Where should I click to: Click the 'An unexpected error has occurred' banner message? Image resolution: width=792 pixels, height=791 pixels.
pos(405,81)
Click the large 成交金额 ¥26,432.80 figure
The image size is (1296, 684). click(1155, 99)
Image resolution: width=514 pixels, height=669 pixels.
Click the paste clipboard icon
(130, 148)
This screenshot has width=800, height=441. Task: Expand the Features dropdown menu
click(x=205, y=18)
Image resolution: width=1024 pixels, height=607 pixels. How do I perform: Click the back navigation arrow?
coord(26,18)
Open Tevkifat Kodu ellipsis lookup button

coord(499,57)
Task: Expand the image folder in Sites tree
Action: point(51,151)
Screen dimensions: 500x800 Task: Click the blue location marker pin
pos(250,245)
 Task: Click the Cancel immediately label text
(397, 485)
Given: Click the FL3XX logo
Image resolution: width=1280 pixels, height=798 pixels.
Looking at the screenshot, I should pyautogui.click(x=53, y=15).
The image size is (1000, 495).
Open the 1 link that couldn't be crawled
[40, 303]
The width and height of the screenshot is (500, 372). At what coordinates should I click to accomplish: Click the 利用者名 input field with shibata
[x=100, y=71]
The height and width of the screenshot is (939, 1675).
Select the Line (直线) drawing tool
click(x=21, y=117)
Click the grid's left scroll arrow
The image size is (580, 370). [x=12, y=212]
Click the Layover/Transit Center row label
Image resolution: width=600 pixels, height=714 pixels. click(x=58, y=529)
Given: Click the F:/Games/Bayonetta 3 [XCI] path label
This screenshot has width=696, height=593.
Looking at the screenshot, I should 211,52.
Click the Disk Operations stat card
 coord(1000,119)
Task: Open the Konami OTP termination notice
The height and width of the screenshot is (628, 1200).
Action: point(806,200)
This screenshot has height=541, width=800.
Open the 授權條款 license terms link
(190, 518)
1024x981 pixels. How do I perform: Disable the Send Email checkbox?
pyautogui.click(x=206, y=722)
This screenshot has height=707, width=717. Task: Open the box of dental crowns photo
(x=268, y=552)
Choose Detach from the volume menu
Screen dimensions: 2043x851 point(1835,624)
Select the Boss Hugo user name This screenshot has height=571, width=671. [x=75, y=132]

__Work to complete__
The data is to be reproduced in full, every line intact.

__Result below__
Where should I click to: Click the 'An unexpected error has occurred' banner message? Image resolution: width=792 pixels, height=791 pixels.
pos(405,81)
Click the large 成交金额 ¥26,432.80 figure
The image size is (1296, 684). click(1155, 99)
Image resolution: width=514 pixels, height=669 pixels.
Click the paste clipboard icon
(130, 148)
This screenshot has width=800, height=441. Task: Expand the Features dropdown menu
click(x=205, y=18)
Image resolution: width=1024 pixels, height=607 pixels. How do I perform: Click the back navigation arrow?
coord(26,18)
Open Tevkifat Kodu ellipsis lookup button

coord(499,57)
Task: Expand the image folder in Sites tree
Action: point(51,151)
Screen dimensions: 500x800 Task: Click the blue location marker pin
pos(250,245)
 Task: Click the Cancel immediately label text
(397, 485)
Given: Click the FL3XX logo
Image resolution: width=1280 pixels, height=798 pixels.
Looking at the screenshot, I should pyautogui.click(x=53, y=15).
The image size is (1000, 495).
Open the 1 link that couldn't be crawled
[40, 303]
The width and height of the screenshot is (500, 372). At what coordinates should I click to accomplish: Click the 利用者名 input field with shibata
[x=100, y=71]
The height and width of the screenshot is (939, 1675).
Select the Line (直线) drawing tool
click(x=21, y=117)
Click the grid's left scroll arrow
The image size is (580, 370). [x=12, y=212]
Click the Layover/Transit Center row label
Image resolution: width=600 pixels, height=714 pixels. click(x=58, y=529)
Given: Click the F:/Games/Bayonetta 3 [XCI] path label
This screenshot has width=696, height=593.
Looking at the screenshot, I should 211,52.
Click the Disk Operations stat card
 coord(1000,119)
Task: Open the Konami OTP termination notice
The height and width of the screenshot is (628, 1200).
Action: point(806,200)
This screenshot has height=541, width=800.
Open the 授權條款 license terms link
(190, 518)
1024x981 pixels. How do I perform: Disable the Send Email checkbox?
pyautogui.click(x=206, y=722)
This screenshot has height=707, width=717. Task: Open the box of dental crowns photo
(x=268, y=552)
Choose Detach from the volume menu
Screen dimensions: 2043x851 point(1835,624)
Select the Boss Hugo user name This screenshot has height=571, width=671. [x=75, y=132]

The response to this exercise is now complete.